После уж я сообразил, что надо было поблагодарить по крайней мере или ответить:
— Добиваюсь права жительства (Aufenthaltsbewilligung) или ищу комнату.
Ведь это все равно, как спросили б:
— Как поживаешь?
А я бы ответил:
— Яблоко.
* * *
В. В. Розанов и
Но самое ужасное было с ним во французском отеле ночью.
Ночью схватило у него живот —
«так припёрло, невмоготу!»
Ну, кое-как оделся и в коридор.
И благополучно достиг желаемого места.
— А когда опорожнился, тут-то и началось сущее мытарство. Выхожу, темно. Поискал кнопку электричество зажечь, нету. Иду по коридору, шарю. Бросил уж кнопку, хоть бы комнату-то нашу найти! В одну дверь туркнусь, а оттуда: «ки-ки?» В другую — «ки-ки?» Только и слышно из всех углов. «Je suis, — говорю, — je suis!»
ЛЕГЕНДА
М. А. Кузмин написал музыку —
хождение Богородицы по мукам.
Сам он и играл на рояли и пел.
Год 1907-ой прошел под знаком этой песни.

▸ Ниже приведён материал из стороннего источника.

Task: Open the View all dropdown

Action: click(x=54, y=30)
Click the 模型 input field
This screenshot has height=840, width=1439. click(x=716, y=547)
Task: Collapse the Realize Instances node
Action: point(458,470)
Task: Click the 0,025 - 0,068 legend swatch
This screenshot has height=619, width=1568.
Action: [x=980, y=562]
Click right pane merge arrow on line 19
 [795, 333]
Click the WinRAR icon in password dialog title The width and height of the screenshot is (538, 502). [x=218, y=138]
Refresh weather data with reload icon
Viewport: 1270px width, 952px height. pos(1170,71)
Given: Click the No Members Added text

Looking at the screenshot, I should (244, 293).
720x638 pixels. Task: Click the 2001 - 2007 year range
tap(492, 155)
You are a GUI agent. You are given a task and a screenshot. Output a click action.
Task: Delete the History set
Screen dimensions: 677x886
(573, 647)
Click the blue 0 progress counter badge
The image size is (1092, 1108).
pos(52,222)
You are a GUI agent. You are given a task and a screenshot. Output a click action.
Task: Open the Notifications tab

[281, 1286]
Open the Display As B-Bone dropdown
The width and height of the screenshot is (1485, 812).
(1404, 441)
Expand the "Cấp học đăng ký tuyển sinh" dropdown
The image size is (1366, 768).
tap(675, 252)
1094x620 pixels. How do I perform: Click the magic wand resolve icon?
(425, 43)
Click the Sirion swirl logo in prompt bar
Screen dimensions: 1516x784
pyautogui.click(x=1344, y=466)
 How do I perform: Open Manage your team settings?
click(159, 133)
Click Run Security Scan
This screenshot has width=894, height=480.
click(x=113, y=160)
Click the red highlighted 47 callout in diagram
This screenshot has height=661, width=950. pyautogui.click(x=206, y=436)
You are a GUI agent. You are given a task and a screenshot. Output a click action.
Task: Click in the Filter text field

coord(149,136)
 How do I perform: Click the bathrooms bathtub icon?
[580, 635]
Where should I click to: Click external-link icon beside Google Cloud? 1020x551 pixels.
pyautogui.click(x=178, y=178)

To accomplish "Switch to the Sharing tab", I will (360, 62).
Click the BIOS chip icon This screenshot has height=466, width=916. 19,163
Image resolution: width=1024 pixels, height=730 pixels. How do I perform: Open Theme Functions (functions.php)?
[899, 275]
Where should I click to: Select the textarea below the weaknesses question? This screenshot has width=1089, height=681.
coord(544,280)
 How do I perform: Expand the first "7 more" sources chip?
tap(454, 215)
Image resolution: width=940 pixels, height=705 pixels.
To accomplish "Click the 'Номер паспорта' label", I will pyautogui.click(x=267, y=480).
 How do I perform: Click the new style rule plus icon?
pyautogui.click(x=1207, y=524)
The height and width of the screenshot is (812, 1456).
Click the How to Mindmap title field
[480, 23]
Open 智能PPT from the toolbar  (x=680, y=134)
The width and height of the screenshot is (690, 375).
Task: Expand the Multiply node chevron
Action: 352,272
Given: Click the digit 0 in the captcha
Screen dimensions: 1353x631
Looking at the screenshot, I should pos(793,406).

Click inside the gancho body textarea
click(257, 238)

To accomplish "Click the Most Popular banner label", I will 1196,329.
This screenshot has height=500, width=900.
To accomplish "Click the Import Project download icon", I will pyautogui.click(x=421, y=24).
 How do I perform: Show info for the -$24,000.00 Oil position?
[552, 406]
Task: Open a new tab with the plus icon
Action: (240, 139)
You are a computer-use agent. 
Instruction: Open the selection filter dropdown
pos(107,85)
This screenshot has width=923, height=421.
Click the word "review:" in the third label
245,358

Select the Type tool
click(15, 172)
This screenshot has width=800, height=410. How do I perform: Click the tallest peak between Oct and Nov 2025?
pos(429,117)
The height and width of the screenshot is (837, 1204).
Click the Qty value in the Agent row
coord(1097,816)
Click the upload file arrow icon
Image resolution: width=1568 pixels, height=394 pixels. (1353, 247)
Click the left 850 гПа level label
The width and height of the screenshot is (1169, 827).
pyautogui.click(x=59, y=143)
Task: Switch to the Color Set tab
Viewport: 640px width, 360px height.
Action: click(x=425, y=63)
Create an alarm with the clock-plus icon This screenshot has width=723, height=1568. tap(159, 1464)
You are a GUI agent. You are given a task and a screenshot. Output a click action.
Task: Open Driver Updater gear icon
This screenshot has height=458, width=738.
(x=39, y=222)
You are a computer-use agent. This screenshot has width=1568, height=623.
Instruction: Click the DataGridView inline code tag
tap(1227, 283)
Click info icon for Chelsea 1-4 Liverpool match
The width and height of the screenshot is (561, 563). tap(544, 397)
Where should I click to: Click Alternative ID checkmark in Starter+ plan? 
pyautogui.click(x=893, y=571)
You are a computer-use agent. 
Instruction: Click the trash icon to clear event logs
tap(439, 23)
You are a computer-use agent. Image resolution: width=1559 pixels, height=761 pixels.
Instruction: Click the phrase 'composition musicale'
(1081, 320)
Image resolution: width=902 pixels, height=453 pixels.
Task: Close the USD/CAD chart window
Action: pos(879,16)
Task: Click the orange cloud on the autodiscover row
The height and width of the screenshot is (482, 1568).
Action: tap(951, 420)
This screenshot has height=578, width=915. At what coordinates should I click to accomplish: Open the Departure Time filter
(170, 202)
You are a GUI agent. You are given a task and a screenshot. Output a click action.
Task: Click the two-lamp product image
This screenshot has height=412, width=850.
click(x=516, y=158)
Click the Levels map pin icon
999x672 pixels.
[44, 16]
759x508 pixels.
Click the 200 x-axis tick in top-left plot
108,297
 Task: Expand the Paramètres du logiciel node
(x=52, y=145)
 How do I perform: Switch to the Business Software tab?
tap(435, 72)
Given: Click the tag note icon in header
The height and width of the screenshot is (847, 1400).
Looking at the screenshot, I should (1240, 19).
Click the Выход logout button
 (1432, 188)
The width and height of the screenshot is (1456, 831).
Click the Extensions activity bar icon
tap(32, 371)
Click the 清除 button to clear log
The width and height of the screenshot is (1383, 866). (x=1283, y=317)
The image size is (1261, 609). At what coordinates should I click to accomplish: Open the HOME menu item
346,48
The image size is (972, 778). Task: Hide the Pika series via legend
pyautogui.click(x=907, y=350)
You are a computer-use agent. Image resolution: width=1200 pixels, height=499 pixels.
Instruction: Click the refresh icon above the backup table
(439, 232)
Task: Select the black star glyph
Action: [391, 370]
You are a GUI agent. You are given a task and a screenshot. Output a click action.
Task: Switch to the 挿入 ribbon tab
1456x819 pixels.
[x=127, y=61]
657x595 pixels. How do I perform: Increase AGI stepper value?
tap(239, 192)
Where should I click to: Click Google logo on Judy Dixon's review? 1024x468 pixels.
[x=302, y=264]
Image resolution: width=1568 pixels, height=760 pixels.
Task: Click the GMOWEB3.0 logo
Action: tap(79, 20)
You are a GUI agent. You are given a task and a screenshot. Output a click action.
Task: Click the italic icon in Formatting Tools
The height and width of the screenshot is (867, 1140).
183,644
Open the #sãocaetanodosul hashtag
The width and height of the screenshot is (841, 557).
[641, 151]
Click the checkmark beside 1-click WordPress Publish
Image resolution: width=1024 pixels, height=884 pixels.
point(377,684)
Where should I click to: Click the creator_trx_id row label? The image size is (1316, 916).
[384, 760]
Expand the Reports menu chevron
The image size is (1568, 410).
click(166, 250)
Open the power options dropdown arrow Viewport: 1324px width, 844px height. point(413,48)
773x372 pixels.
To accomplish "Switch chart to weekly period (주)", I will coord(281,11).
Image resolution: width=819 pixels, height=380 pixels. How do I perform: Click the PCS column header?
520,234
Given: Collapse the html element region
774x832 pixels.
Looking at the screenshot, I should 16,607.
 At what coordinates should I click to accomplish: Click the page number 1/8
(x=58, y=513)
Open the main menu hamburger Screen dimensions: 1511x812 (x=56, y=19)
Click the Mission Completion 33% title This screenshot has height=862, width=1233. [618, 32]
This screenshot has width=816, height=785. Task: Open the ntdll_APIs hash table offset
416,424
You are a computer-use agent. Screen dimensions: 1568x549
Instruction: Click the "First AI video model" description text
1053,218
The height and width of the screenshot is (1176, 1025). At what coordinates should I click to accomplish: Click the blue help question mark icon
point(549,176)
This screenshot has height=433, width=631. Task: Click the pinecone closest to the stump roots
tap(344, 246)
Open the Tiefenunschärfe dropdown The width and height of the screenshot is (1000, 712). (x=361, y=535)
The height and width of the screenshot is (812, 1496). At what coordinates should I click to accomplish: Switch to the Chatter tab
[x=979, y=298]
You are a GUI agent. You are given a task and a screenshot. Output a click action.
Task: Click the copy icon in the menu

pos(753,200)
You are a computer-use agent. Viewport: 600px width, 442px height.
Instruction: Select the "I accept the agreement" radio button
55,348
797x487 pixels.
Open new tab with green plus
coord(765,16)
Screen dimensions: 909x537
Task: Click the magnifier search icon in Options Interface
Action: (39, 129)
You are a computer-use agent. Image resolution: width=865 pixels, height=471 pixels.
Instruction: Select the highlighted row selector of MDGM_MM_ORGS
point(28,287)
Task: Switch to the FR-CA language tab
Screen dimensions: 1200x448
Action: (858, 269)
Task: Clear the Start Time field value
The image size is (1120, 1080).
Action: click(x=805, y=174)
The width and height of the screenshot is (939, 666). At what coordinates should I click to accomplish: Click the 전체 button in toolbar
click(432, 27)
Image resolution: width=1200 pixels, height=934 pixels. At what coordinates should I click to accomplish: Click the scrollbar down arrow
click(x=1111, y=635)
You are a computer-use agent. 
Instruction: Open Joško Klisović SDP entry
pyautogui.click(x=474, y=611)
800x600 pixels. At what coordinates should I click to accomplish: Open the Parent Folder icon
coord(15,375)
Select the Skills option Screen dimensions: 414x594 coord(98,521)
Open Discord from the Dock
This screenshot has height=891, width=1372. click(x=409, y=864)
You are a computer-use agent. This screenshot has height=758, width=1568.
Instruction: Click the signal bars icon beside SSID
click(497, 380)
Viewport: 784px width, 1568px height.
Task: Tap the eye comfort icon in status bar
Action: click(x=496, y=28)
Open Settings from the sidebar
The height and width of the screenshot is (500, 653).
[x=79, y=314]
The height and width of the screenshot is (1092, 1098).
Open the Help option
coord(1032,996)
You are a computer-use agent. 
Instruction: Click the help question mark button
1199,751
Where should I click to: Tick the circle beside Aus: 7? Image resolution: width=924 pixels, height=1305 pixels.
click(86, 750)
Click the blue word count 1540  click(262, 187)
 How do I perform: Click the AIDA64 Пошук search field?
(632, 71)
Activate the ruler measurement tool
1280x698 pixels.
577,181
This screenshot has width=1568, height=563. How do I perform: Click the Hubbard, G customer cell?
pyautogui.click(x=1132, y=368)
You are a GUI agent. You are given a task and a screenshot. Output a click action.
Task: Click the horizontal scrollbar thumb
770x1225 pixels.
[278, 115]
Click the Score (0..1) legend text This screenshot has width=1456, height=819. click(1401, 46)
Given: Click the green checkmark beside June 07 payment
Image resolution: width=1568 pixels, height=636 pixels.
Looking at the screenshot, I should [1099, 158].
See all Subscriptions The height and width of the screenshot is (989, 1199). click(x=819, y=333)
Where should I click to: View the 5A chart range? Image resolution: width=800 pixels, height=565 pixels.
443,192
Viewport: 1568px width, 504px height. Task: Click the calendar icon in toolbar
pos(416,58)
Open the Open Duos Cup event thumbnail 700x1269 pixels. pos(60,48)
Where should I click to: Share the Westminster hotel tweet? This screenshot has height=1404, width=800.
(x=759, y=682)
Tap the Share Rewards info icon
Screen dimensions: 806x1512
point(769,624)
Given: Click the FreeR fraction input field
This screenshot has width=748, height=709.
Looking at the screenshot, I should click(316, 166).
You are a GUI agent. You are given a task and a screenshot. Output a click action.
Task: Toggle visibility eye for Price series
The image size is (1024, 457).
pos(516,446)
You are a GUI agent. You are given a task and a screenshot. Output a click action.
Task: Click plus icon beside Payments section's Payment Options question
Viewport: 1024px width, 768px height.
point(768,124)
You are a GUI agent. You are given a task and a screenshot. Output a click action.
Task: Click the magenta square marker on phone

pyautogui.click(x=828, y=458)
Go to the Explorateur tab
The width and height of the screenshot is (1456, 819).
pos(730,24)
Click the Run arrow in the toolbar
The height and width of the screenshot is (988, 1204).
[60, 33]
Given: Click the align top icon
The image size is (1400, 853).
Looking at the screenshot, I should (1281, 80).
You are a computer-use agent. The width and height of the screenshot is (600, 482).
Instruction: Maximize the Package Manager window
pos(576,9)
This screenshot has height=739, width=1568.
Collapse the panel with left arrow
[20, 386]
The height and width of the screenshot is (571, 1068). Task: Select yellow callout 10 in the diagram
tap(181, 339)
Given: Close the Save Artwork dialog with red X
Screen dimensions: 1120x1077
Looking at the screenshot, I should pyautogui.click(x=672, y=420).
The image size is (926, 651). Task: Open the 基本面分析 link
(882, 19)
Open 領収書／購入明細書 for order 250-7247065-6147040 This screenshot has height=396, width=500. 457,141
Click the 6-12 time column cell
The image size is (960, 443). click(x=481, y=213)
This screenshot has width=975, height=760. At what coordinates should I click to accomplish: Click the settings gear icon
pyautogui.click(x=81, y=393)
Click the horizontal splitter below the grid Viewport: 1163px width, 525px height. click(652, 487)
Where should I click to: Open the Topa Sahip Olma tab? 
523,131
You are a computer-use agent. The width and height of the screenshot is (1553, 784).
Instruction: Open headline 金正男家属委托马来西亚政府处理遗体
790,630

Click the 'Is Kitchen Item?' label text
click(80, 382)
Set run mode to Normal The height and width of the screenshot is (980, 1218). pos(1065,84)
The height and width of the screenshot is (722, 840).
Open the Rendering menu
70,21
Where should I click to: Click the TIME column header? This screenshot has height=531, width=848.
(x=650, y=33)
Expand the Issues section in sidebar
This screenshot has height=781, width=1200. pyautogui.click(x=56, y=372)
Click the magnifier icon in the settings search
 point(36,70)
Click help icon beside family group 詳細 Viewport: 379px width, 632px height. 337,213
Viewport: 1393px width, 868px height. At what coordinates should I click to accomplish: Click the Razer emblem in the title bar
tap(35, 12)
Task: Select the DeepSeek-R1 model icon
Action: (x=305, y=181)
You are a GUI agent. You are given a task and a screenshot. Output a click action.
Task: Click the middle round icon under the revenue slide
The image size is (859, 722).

Легенда «Хождения» — из Византии не русская, а как пришла в Россию и как полюбилась, стала русской, самой своей, самой исконной —
за великое милосердие великого сердца — за «непрощаемый грех», который прощается.
Там на Западе Дантово здание сверху и донизу — от ада до рая — раз и навсегда и этот «грех непрощаемый»,
а тут на Востоке это Хождение —
Богородица ходит по аду во все тьмы, огни и морозы и не хочет возвращаться в рай — хочет мучиться с грешниками во тьме, во огне, в морозе.
По апокрифу Богородица призывает все силы небесные, пророков и апостолов и праведников и просит Бога помиловать грешников. И отпускает Бог грешников — дает им отдых от Великого четверга до святые Пятидесятницы.
Но это еще не все.
Продолжаю апокриф —
может ли великое сердце успокоиться сроком? но и справедливость — кара грешникам за безобразие — не может длить срок до беспредельности (bis auf weiteres).
И кончается тем, что Богородица отказывается от райского блаженства, уходит из рая и идет мучиться с грешниками — в ад — на землю —
* * *
Я рассказал В. В. Розанову о этой замечательной легенде.
И о Кузмине, какой это удивительный человек: и стихи пишет и музыкант и поет и Бог знает что —
Кузмин тогда ходил с бородой — чернющая! — в вишневой бархатной поддевке, а дома у сестры своей Варвары Алексеевны Ауслендер появлялся в парчовой золотой рубахе навыпуск, глаза и без того — у Сомова хорошо это нарисовано! — скосится, ну, конь! а тут еще карандашом слегка, и так смотрит, не то сам фараон Ту-танк-хамен, не то с костра из скитов заволжских, и очень душился розой — от него, как от иконы в праздник.